Marco Rossi is starting to solidify himself in the top 10 of a lot of draft rankings. He’s only played 24 games so far this season, but his 56 points have him first in the CHL in points per game. He’s currently centering a line with overagers Austen Keating and Joseph Garreffa, which could make some wonder how much of his production is thanks to his linemates and how much of it is truly his work. Of course, this is one of many reasons why point production can be deceiving for junior players, and goes to show the importance of evaluating a player’s skills.
First and foremost, Marco Rossi’s game is built around puck retrieval and the ability to hold onto the puck for seemingly however long he wants. He’s only 5 foot 9 inches tall, but based on the way he wins battles in the corners and his ability to outmuscle almost anyone he wants, he certainly doesn’t play like it.

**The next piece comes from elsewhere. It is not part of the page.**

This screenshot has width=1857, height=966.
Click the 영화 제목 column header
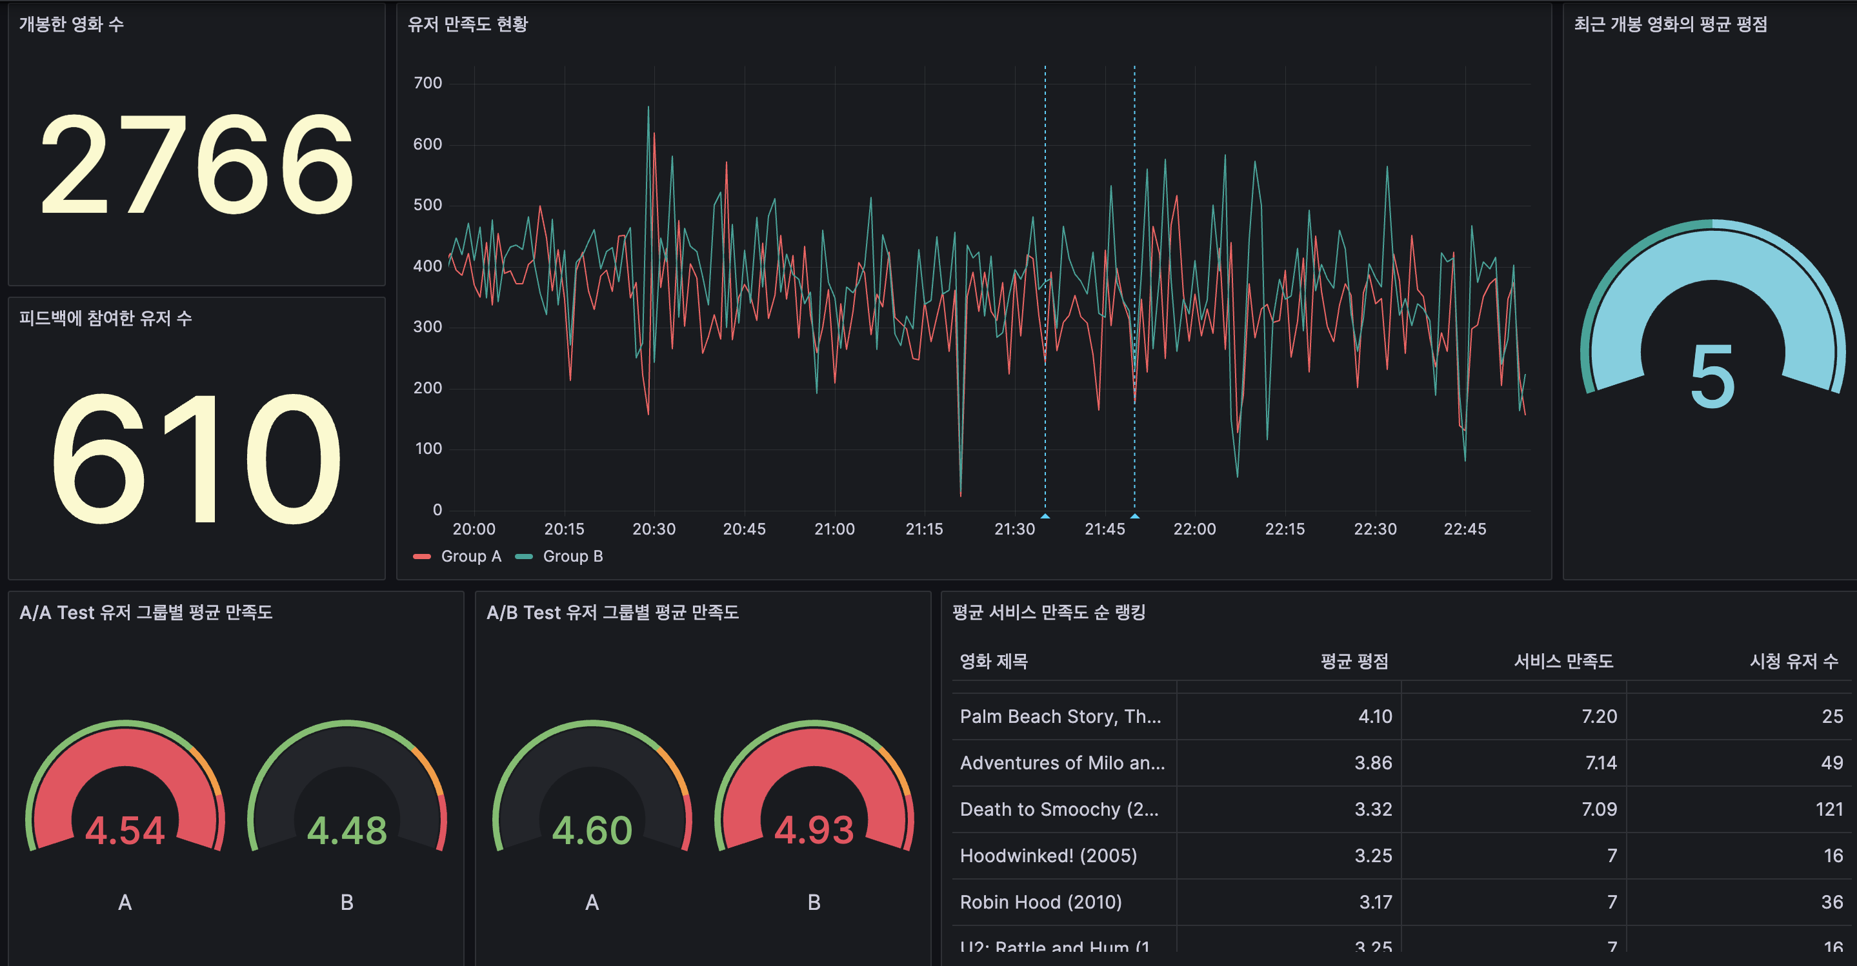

It’s incredibly impressive to see how easily Rossi can come out from behind the net with the puck on his stick after going in without it. He has a sneaky quick stick and forces turnovers as well. He’s a very smart player and uses his body very effectively to block opposing players from stealing the puck from him.
All these elements make Rossi a player capable of driving offence on his own. However, when he combines this with his vision and patience, he becomes deadly. As soon as he gets the puck on his blade, he’s ready to make a smart pass through lanes that are sometimes not even visible while rewatching clips. But what’s even more impressive is that he’s never pressured into making that kind of play if it is in fact not available. He has such great patience and whether he’s left unchecked or has 3 guys on him, he seems to almost never make mistakes with the puck.
In 2018-19, Rossi was an average skater. He said himself his main focus in the offseason was to become a better skater, and there’s absolutely no doubt he reached that goal. He added 15 pounds in the summer and has become a faster player capable of getting around defencemen on the rush and going to the net. He has a low center of gravity that makes him tough to knock off the puck, even for a player as short in stature as him. Not only has he become an above average skater in terms of top speed, but he’s also a very agile player who has the ability to weave his way through the neutral zone multiple times a game.
As it stands, Rossi is shooting 22.5%, which is an improvement of 5% on his final stat line from last year. His shot, of course, isn’t comparable to some of the elite OHL shooters, which leads me to believe he could see a slight decrease in goal totals based on his currently high success rate, but nevertheless he has a quick release and good accuracy. He only averages 3.33 shots per game, but the reason for this is he tends to only take shots when he finds himself in a higher-danger type area, since he’s more of a passer than shooter. Last year, he played on his off-wing half wall on the power play and displayed a tremendous one-timer from the top of the circle, but he was switched to the other side this season (other than on 5-on-3s).
The biggest hole in Rossi’s game is his inconsistency with respect to being in the best spots without the puck. At times, he’s a great option for teammates, especially skating up through the neutral zone. However, in both the offensive and defensive zone, Rossi has a tendency to watch the puck a bit when it isn’t on his stick. This is also the issue that can be found in his defensive game, which isn’t concerning, simply to be worked on. Considering he has shown flashes of it before, I wouldn’t consider it a major issue.
Statistically, Rossi’s 2.38 P/GP has him in elite company. In the last 20 years, the only first time eligible CHLers with a higher P/GP than him are Sidney Crosby, Connor McDavid, and Patrick Kane. While Rossi is an older birthdate for this draft, it’s still an impressive list to be on and makes for an exciting stat line to keep an eye for the rest of the season, as he’s also on track to win the OHL scoring race at this pace.
Rossi is looking to become the 30th Austrian to ever be drafted into the NHL, and only the 4th to accumulate significant time in the league. The 2020 Draft is looking like it could go down as one of the best of all time, and Rossi is right up there with some of the best players available.